Copy out the rows that begin with the line containing "items [445, 1109]" and end with the line containing "conferencing [741, 1116]", including both of those lines, reproducing each one without any change.

[Data shown]:
▬▬▬

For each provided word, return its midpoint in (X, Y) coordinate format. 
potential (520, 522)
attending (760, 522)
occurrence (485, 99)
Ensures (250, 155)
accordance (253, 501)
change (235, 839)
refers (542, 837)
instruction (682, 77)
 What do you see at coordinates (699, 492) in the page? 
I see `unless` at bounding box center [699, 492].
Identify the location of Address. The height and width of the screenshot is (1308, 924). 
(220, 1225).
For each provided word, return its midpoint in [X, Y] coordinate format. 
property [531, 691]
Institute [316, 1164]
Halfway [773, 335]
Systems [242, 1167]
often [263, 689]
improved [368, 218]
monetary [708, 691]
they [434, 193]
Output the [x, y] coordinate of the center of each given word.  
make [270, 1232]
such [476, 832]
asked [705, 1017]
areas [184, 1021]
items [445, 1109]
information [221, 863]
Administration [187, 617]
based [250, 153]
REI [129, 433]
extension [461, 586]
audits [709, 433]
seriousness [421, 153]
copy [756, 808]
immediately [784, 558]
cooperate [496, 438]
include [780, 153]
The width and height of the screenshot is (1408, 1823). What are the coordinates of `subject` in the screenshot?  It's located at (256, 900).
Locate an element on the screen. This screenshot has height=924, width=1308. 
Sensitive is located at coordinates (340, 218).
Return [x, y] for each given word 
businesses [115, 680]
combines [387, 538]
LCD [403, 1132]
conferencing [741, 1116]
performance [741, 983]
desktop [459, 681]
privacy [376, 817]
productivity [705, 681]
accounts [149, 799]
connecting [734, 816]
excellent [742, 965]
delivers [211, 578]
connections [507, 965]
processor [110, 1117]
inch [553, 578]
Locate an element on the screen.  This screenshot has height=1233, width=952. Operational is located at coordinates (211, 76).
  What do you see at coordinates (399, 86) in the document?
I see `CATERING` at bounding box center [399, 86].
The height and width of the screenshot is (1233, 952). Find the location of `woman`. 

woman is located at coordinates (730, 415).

▬▬▬

[Output of the exercise]:
items [445, 1109]
information [221, 863]
Administration [187, 617]
based [250, 153]
REI [129, 433]
extension [461, 586]
audits [709, 433]
seriousness [421, 153]
copy [756, 808]
immediately [784, 558]
cooperate [496, 438]
include [780, 153]
The width and height of the screenshot is (1408, 1823). What are the coordinates of `subject` in the screenshot?  It's located at (256, 900).
Locate an element on the screen. This screenshot has height=924, width=1308. 
Sensitive is located at coordinates (340, 218).
Return [x, y] for each given word 
businesses [115, 680]
combines [387, 538]
LCD [403, 1132]
conferencing [741, 1116]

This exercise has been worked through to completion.